Artisinal foods and beers are the result of obsessive dedication to recipes using prime ingredients to produce an idealized flavor. How much closer can you get to your ingredients than visting the actual dirt from which they spring? That's the idea behind Victory Brewing Company's Ranch series of double IPAs. 

The name comes from Victory working with family owned hop farms, which are sometimes called hop ranches, as if the hops detach themselves and wander the moonlit world when the humans aren't watching. Victory worked with growers from Roy Farms, Carpenter and Seagal Ranches, and and Perrault Farms, among others, to create this series.  

The brewers work with a single, agreed upon recipe of malts, and then change up the hops they use as they produce batches of beer designed to call attention to the different aroma and flavor profiles of the various varieties. The focus with the Ranch beers, which are given slightly different names, is to avoid the overwhelming bitterness which is often the hallmark of imperial/double IPAs. 

The Victory Hop Ranch double IPA I had was served to me in a ceramic mug, so unfortunately I cant comment on its color, but it poured with a medium head and gave off a straightforward aroma without any single defining characteristic beyond "hops." It was sharp and light on the first sip, with a pungent, earthy bitterness which came on late without being showy. It was a satisfying bitterness, and the hops had a sort of deep flavor, like the smell of walking in a forest. 

There was no mistaking this IPA for any other style of beer, but it was light enough that having one wouldn't put you off having another. And another. I suspect this was the batch made with Cascade hops from Roy Farms in Moxee, Washington. These hops aren't uncommon, so the price is reasonable for a DIPA, and the taste isn't esoteric to the point where one would need to be worried about sharing it with non-hop-head company. Ranch would work as a fridge beer or something to bring to party just fine. The current Ranch DIPA appears to have been made with Mosaic and Azacca hops, so it should be much more lively and fruity, but I haven't had that one yet. Try it out and let me know what you think.

Knowing the land means traveling through and exploring it. In Fairfield County, in all too many instances, this unfortunately means slogging along I-95. Two Roads has made the mention of that accursed highway's very name slightly less galling just recently, however, with the release of Rye 95, a Belgian style tripel weighing in at a rage-reducing 9%ABV.  

Rye 95 was a golden amber with a medium head, as it was poured into my glass, and there was a vague sweetness to the nose with a dusting of hops. Prickly carbonation belies a surprisingly smooth mouth feel in this beer, with a round sweetness balanced out by spicier rye grains and pebbly hops. There's a nice fruit there from those hops as they give texture to the malt - not reminiscent of citrus so much as apricots. There is very little bitterness to this beer, but the rich grains and yeasts provide a pleasingly substantial body. I sampled a grip of these from the fridge at a Super Bowl party when it first came out because I couldn't help myself, but it's readily available nowdays at nearly any bottle shop which stocks craft beer. 
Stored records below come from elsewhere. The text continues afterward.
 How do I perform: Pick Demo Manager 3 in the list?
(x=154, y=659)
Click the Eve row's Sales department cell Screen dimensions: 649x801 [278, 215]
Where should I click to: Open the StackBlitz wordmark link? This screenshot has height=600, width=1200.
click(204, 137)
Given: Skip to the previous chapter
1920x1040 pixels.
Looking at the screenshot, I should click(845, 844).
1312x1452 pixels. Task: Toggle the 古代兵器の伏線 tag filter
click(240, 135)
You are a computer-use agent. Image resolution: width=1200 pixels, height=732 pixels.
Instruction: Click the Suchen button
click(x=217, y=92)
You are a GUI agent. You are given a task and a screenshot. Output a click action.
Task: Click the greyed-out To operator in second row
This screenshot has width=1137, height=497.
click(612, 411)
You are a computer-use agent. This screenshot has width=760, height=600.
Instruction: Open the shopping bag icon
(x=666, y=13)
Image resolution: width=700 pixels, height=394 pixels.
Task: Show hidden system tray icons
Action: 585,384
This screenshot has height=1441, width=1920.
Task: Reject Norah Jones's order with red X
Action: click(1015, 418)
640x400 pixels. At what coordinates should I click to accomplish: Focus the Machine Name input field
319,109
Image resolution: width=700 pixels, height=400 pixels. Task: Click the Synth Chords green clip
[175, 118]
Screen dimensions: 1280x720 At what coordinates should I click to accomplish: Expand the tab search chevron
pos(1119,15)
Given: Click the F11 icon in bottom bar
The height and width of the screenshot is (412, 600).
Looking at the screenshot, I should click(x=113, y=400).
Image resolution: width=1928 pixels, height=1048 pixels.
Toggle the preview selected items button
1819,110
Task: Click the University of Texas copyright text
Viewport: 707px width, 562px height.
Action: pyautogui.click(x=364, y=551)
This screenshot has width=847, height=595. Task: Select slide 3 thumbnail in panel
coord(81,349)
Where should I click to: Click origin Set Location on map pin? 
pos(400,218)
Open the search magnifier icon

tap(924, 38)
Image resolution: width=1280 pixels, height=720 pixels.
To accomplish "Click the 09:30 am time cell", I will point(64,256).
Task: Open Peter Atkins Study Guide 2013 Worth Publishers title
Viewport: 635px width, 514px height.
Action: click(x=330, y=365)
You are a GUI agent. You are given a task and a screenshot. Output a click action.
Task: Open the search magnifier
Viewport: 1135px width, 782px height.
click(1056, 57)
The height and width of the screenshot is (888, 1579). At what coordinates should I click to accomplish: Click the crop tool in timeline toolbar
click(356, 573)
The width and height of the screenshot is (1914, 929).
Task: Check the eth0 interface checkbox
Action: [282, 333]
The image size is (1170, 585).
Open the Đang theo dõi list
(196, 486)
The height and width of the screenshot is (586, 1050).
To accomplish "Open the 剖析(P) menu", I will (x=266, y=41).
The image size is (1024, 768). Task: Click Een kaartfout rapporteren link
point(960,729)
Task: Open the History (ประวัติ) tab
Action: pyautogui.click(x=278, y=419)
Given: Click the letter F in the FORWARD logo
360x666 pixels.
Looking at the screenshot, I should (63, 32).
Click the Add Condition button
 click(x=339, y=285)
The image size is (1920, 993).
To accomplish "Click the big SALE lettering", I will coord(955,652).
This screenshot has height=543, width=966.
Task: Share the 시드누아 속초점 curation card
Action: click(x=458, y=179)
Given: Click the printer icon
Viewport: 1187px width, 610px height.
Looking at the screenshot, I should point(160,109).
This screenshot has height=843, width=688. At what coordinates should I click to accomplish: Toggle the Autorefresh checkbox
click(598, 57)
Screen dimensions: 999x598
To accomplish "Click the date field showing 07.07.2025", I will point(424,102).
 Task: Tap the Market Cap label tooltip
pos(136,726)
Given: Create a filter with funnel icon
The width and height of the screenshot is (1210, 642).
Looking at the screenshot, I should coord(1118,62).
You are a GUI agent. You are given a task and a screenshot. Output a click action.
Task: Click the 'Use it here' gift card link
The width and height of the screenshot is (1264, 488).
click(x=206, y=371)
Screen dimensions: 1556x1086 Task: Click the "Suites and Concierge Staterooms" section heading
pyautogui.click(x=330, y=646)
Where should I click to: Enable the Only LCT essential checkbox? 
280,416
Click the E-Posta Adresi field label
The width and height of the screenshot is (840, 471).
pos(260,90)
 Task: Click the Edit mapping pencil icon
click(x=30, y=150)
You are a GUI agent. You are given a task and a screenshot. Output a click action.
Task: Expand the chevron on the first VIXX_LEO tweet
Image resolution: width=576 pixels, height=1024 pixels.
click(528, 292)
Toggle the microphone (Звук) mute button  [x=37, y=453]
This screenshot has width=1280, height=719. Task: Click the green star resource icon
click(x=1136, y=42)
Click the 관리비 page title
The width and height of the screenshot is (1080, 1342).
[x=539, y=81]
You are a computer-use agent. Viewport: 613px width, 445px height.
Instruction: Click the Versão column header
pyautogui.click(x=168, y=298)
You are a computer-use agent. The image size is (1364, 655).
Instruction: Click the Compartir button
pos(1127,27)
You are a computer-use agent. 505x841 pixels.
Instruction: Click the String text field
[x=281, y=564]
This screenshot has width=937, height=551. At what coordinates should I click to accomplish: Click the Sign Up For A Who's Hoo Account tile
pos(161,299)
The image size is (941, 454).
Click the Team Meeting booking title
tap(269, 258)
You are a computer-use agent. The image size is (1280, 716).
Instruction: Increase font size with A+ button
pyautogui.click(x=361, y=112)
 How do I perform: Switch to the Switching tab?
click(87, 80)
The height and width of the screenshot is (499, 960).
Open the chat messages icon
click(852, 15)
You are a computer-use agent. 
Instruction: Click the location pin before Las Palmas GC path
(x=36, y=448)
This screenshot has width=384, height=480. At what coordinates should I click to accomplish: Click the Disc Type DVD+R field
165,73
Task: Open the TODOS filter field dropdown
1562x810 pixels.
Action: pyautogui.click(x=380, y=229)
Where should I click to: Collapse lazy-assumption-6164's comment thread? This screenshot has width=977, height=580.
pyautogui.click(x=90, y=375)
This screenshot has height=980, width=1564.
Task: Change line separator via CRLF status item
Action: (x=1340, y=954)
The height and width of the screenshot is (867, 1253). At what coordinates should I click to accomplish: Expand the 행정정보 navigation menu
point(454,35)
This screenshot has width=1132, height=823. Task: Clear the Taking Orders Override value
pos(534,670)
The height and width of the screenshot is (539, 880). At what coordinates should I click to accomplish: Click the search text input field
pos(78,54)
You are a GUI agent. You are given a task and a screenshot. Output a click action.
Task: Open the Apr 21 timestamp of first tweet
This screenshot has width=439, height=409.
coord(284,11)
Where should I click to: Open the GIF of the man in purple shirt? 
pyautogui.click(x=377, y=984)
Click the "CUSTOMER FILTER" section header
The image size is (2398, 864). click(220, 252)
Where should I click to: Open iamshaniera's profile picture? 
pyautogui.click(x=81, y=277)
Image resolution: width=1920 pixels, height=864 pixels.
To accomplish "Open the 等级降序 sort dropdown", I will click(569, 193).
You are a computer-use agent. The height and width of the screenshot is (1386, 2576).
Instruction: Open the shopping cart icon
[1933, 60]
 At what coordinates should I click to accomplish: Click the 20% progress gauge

It may be difficult to know the land right now, frozen as it is, but soon enough that ground will thaw and we will all become intimately acquainted with the resultant glop. Our fellow New Englanders up at Smuttynose know mud season well enough, and figure the best way to deal is to become one with it. While most spring seasonals focus their attention on the crisp petals of spring's new life, Smuttynose Durty represents the accompanying mire

Durty uses a collection of four different malts to end up with a very dark brown color and a hell of a head. The recipe calls for several different hops to weave their way throughout and on top of the robust malt and alcohol presence, including Magnum, Nugget and the Zeus/CTZ variety, which is itself a hybrid of Columbus and Tomahawk hops. All this manifests in light, toasty aroma, and a beer that is impressively malty, yet so clean you almost feel like it's playing a trick on you. Durty is no dainty "here comes the Sun let's dance around the maypole" spring beer - it's big, and it's heavy - but it's also a big winner.  

This, then, is craft beer: the land, its harvest, and the people who imagine new ways to create flavors from what they give us. I call that a noble pursuit.